Segment Start: Records to use
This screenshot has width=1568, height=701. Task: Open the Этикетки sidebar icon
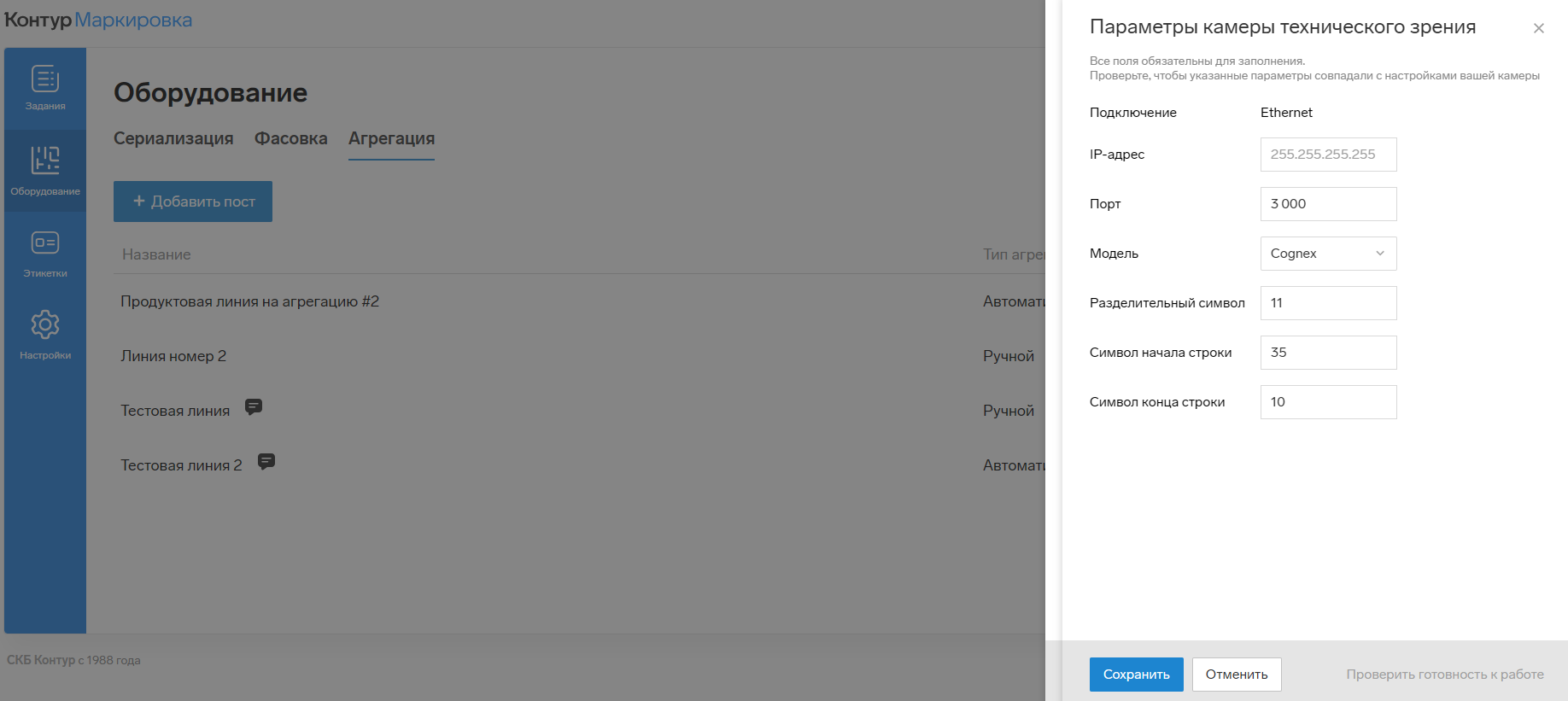click(45, 243)
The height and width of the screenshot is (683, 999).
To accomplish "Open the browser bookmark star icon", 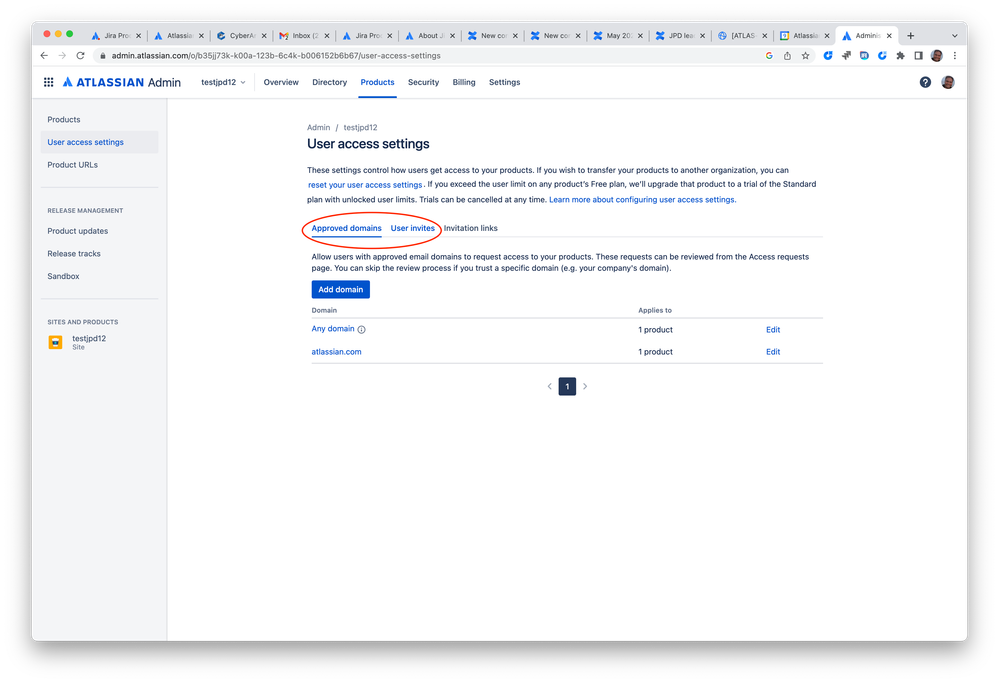I will pos(806,56).
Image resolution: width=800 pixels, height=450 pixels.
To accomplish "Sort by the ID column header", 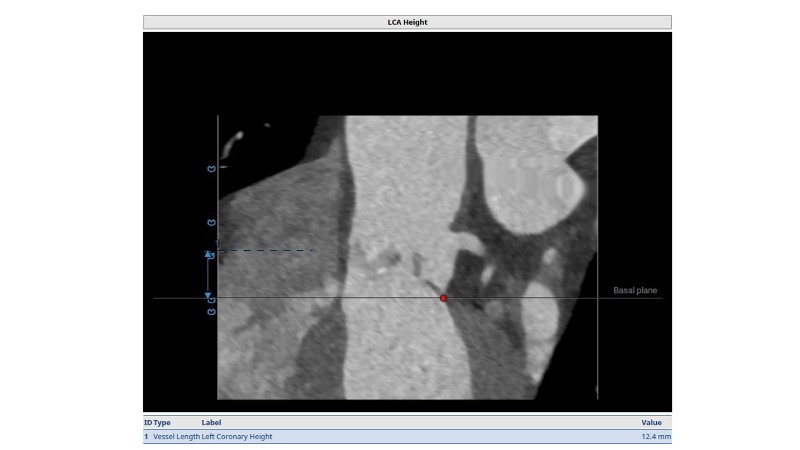I will [147, 423].
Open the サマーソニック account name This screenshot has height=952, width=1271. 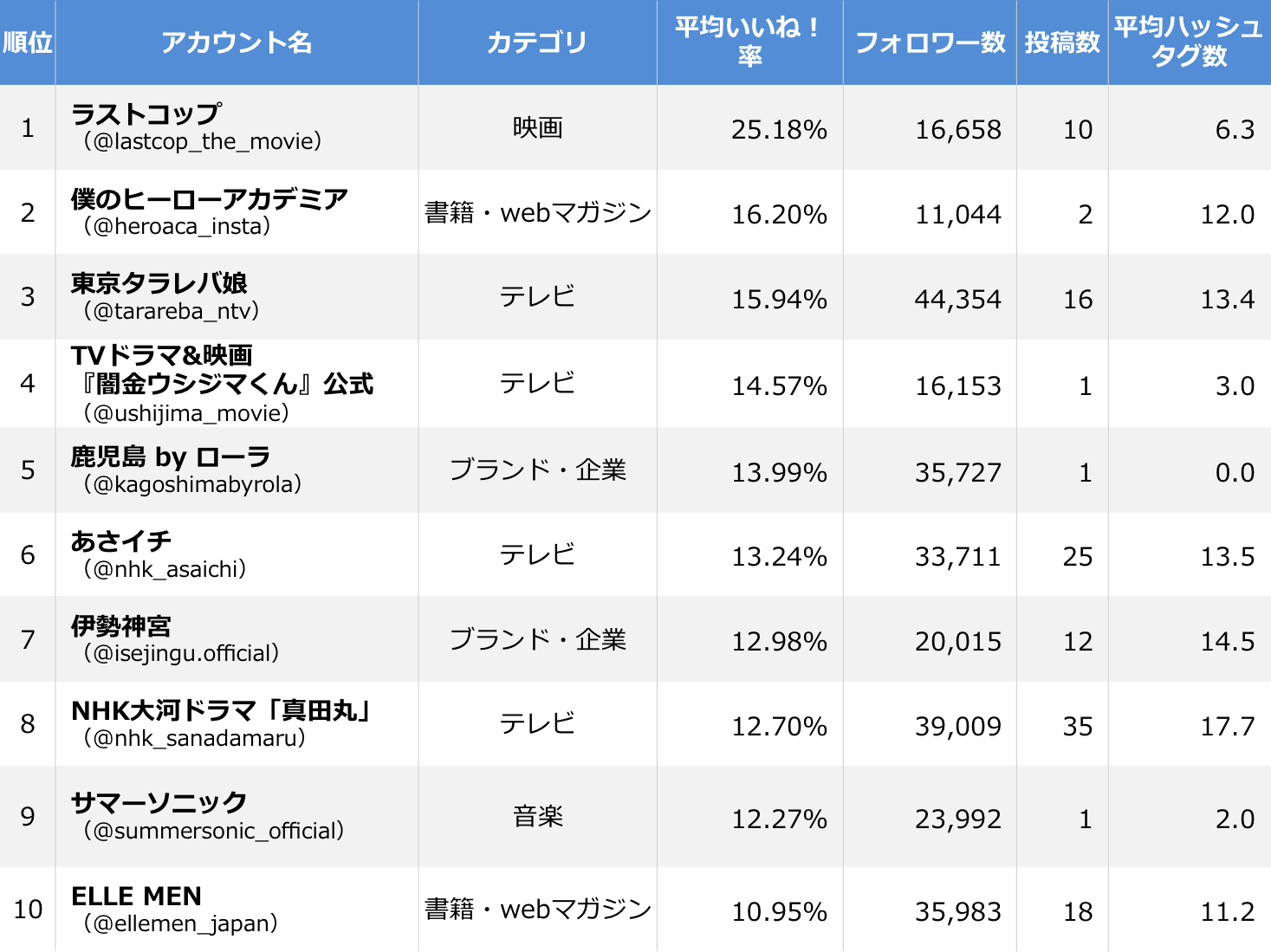point(159,803)
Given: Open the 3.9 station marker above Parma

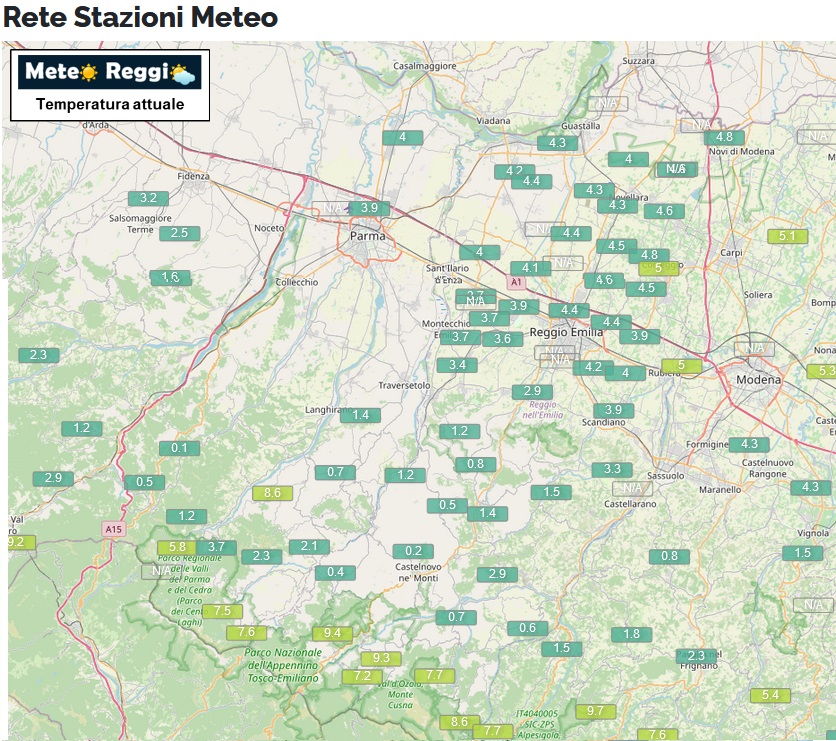Looking at the screenshot, I should (x=369, y=208).
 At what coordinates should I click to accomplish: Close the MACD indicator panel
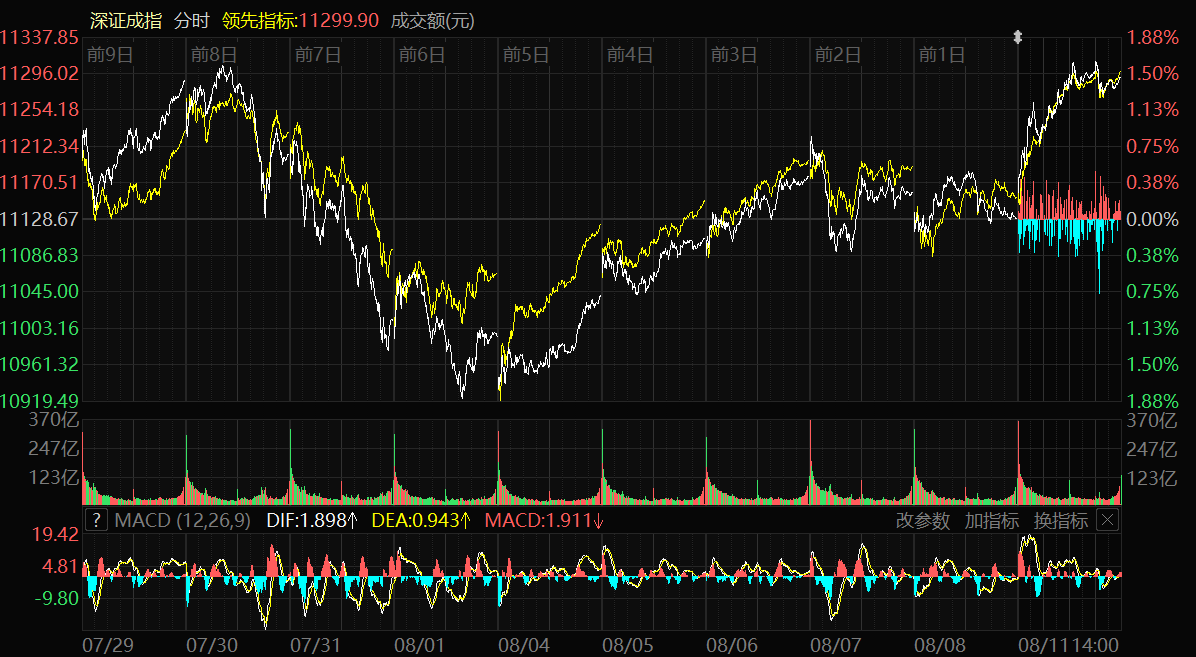1107,520
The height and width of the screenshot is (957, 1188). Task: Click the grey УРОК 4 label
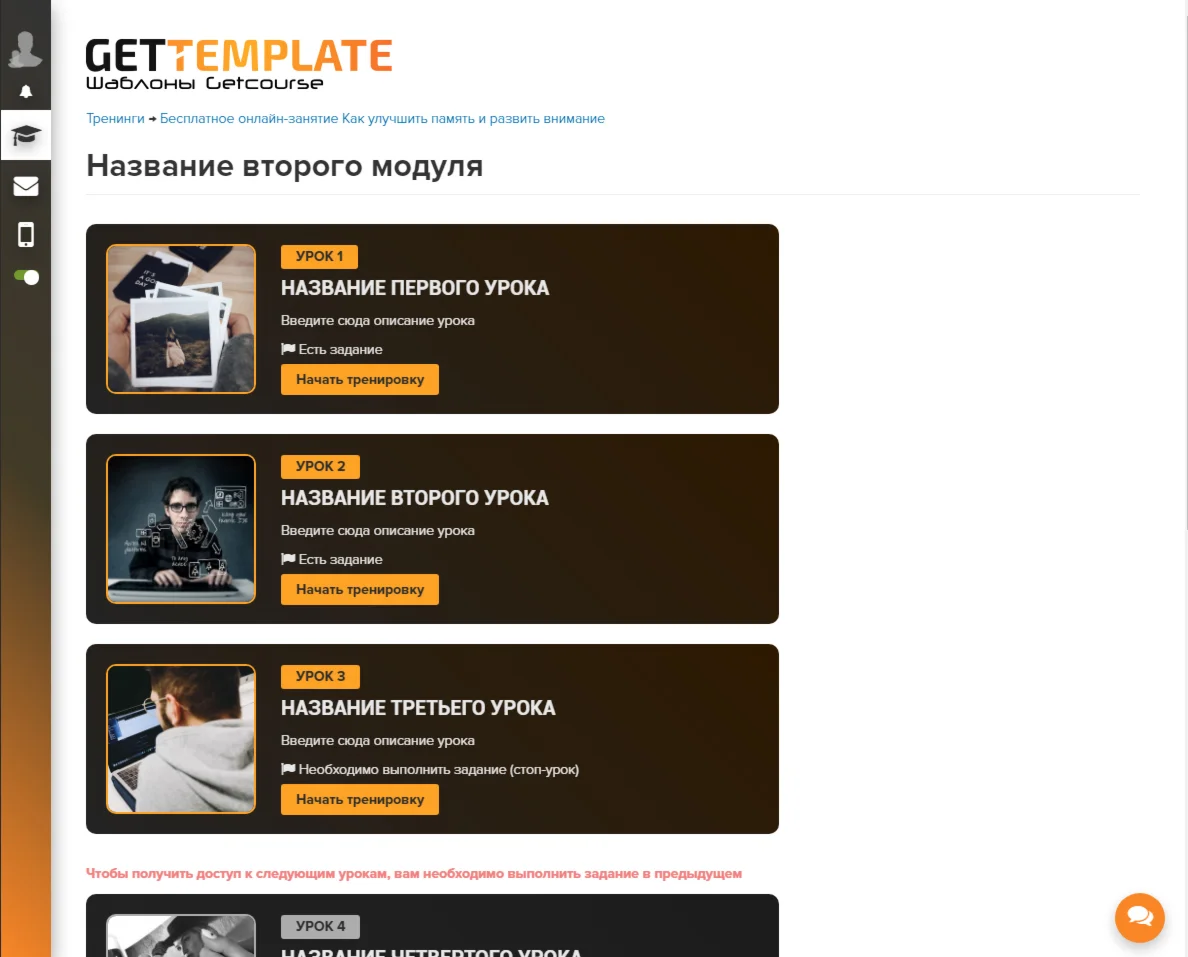320,927
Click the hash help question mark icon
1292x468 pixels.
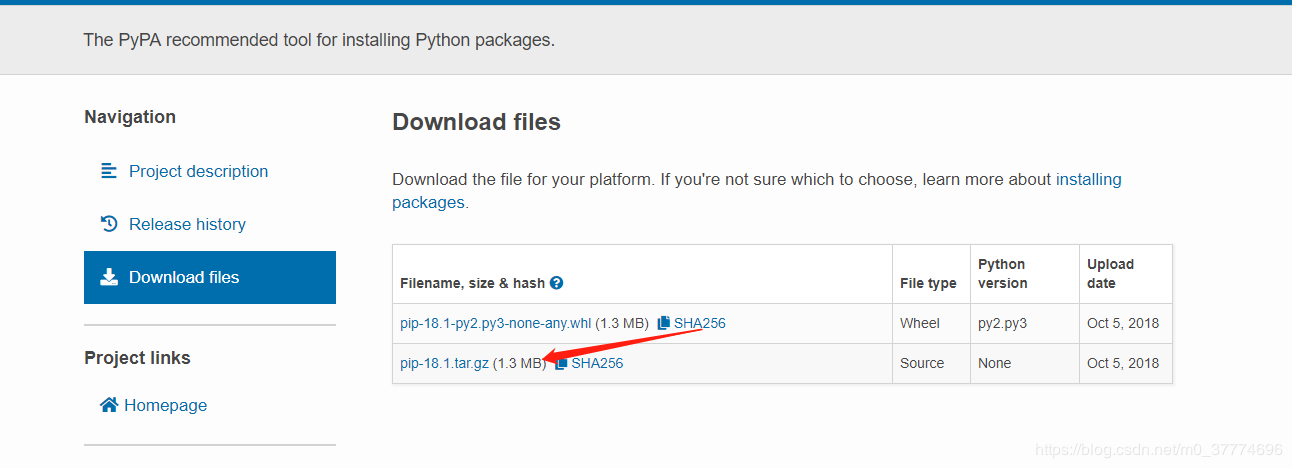556,283
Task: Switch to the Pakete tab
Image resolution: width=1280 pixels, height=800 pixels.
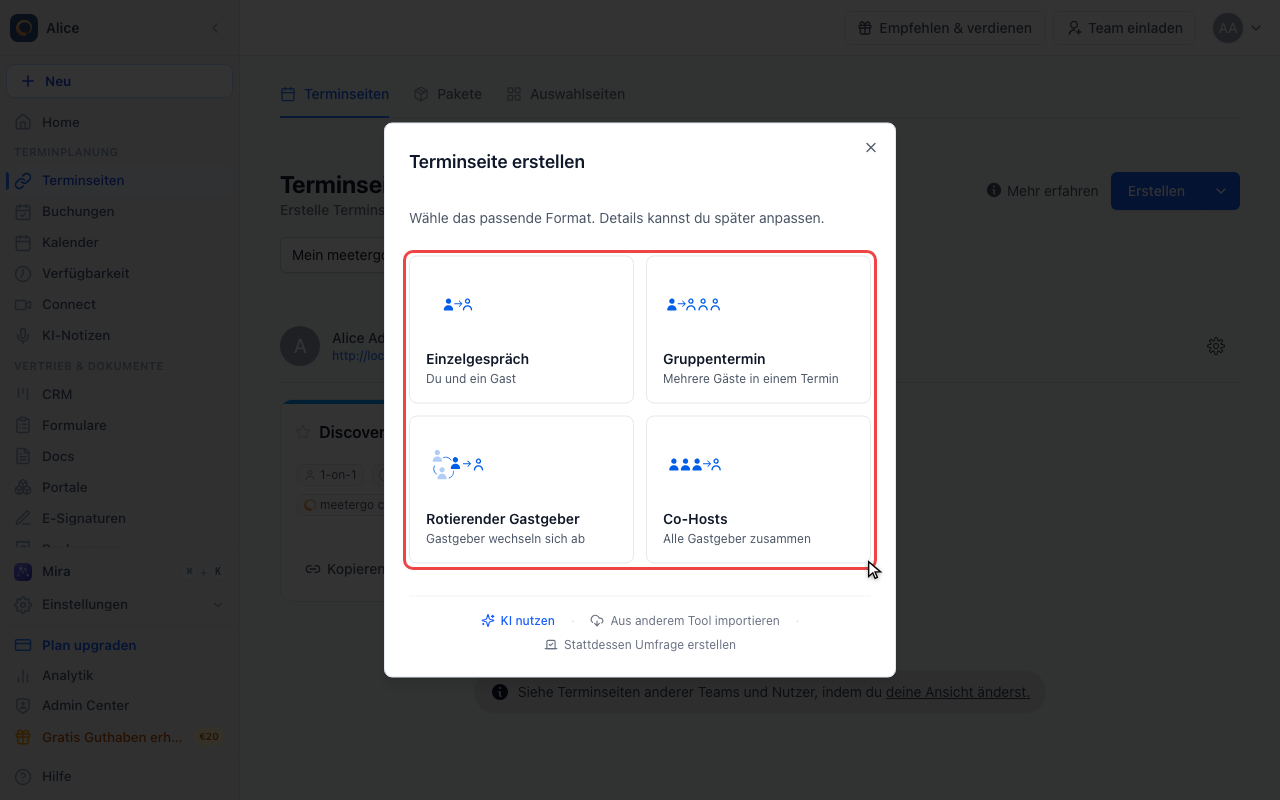Action: pyautogui.click(x=447, y=94)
Segment End: Records to use
What to do: With all pictures omitted, return the lines from the line containing "Click the hash help question mark icon" through the closing line of the listing above, exactly and inclusive.

Exercise response:
Click the hash help question mark icon
1292x468 pixels.
556,283
Task: Switch to the Pakete tab
Image resolution: width=1280 pixels, height=800 pixels.
Action: pyautogui.click(x=447, y=94)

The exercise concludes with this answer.